Of all the evils blamed on computers, I found a new one. Computers literally make me sick.
You may well ask if this is what I mean by “ditzy” in the column title.
Probably. What I’m saying is I’ve joined the ranks of people living with vertigo.
My case began around Thanksgiving with stomach-flu symptoms. I blamed the busy holiday season. The strange thing was, I felt nauseated (and worse) only after being on the computer.
Seemed a bit weird. But after several visits, the doctor figured that my stomach reactions were caused by an inner ear problem, and several simple tests proved it so. As I understand it, little calcium deposits strayed from one part of my inner ear to another, where they shouldn’t be, causing dizziness and, in my case, upsetting my stomach.

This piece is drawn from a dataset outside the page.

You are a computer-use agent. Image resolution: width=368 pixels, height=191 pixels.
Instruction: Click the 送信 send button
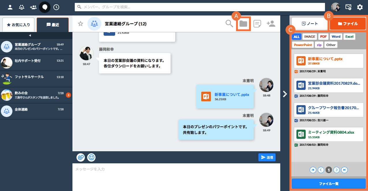click(267, 157)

Exercises can help, but there’s no guarantee the condition won’t return.
The brightness, moving symbols and icons of computer screens affect my inner ear, but fluorescent lights also do me in. If you see me at the grocery store and wonder why I’m wearing a visor cap and hiding behind huge dark sunglasses, blame it on the fluorescent lights. Yup.
I can’t really complain. My situation is improving and thanks to conventional as well as homeopathic treatments, I’m getting the problem under control.

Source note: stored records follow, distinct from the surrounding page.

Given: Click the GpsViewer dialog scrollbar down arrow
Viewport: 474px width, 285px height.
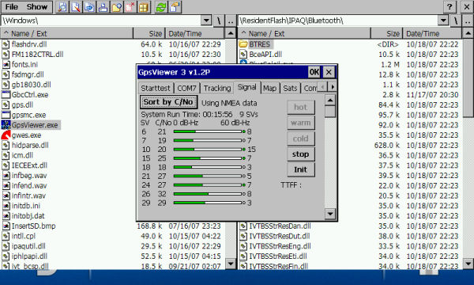Looking at the screenshot, I should [x=329, y=214].
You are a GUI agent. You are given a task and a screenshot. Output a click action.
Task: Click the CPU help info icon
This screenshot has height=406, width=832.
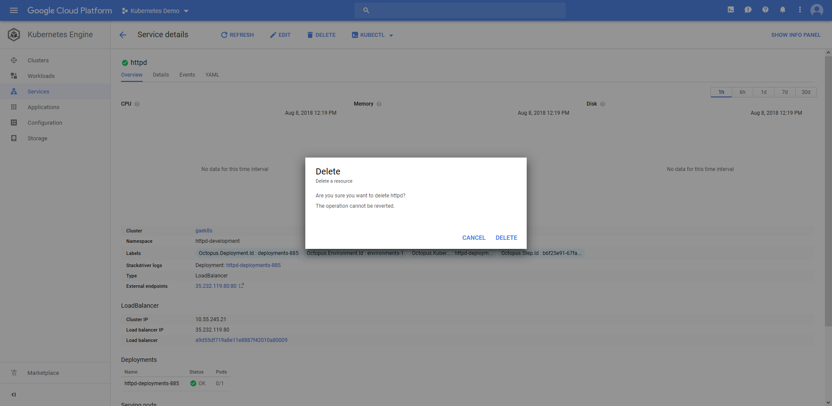click(137, 104)
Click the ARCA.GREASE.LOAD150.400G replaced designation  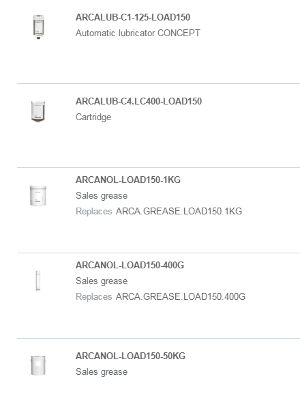[x=181, y=296]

The condition is called Benign Situational Vertigo. Right now, I can hear some of you saying, “Yes! Cousin Gertie has that!”
Because when I mention this to people they invariably know someone who had or has this vertigo. I’m in good company. My daughter and a neighbor have vertigo problems. A friend reminded me of his experiences several years ago. And a son of a friend finished the treatment not long ago. I’m beginning to wonder if there’s anyone around who doesn’t have a friend or relative with Benign Situational Vertigo.
The ultimate shocker came last Friday night as I watched a TV fave, Blue Bloods. A character explains why he’d been unable to qualify for the New York Police Department.
“I have a condition known as Benign Situational Vertigo,” he said.
“See!” I pointed out to Dick. “I’m hip!”